The first line is repeated five times during which the bridegroom prepares with divine mind. Then while the guru chants the second line he uses to tie it around the neck of the bride. The relatives gather around and wish the couple luck by throwing flowers over them. Drums and all other music is played. The third phase is meant in the way that all the devas praise and wish the couple for their divine and prosperous life, in the name of Lord Vaikundar. It is a congregational-singing. Normally, this chanting lasts about seven minutes. This wedding custom in Ayyavazhi is simple and all the prayer forms and the mantras are in Tamil language.

Then the husband use to wear a garland to his wife and then the vice versa. The husband holds his wife's hands, and circles the Kamanam five times. The girls with the lighted lamps follow them. After the couple is again seated in the Kaman, all the close relatives individually wish the couple good fortune by sprinkling the holy 'Patham' over their head five times.

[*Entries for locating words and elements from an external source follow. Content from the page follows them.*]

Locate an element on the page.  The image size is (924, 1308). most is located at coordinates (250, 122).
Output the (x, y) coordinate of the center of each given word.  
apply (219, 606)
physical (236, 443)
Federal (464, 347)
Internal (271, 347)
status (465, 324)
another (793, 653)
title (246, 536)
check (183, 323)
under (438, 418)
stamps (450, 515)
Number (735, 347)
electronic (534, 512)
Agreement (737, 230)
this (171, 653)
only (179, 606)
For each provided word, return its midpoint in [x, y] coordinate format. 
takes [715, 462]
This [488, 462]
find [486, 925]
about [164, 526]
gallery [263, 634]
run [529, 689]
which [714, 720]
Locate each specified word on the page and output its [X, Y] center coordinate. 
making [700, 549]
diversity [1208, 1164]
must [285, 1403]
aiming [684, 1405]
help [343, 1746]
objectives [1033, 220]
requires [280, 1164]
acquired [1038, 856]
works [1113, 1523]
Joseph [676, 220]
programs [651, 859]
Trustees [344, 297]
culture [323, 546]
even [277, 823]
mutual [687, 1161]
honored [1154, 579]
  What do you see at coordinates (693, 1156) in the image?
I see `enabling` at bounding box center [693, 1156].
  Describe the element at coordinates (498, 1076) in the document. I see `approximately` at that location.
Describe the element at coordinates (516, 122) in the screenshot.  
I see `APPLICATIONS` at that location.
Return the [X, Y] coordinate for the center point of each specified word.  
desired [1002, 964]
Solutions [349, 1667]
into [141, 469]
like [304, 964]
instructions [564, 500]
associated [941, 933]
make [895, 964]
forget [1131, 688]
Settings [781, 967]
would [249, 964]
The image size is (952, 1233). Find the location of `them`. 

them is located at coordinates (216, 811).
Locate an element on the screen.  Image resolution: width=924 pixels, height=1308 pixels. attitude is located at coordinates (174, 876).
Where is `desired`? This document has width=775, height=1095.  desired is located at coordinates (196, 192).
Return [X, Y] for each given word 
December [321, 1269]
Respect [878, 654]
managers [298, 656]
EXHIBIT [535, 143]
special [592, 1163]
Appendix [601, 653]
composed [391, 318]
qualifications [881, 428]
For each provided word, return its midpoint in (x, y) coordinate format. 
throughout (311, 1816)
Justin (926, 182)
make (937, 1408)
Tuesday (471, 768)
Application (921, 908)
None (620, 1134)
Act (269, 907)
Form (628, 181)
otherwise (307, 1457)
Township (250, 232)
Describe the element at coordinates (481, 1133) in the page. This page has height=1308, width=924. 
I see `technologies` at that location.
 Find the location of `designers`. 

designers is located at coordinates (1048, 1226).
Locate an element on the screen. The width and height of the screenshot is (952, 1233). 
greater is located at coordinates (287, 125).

After the wedding meals the bridegroom takes his wife to his residence. The meal during Ayyavazhi marriages is strictly vegetarian. The guru who leads the wedding ceremony will be served first.

==Bride groom's residence==

Then in the evening the relatives of the bride visit the bridegroom's house bearing marriage gifts. This is called Veedu-kanal, which means "seeing the house in which the couple is going to live." They also bring a variety of pastries and snacks for the couple. Then, after dinner, they return home. Thus the wedding ceremony is completed.

The marriage is considered as austerity as per Ayyavazhi tradition. The couple takes an oath and begin the Tavam in front of the gathering. Also marriage is considered the source of inner knowledge of life according to the Ayyavazhi ideas.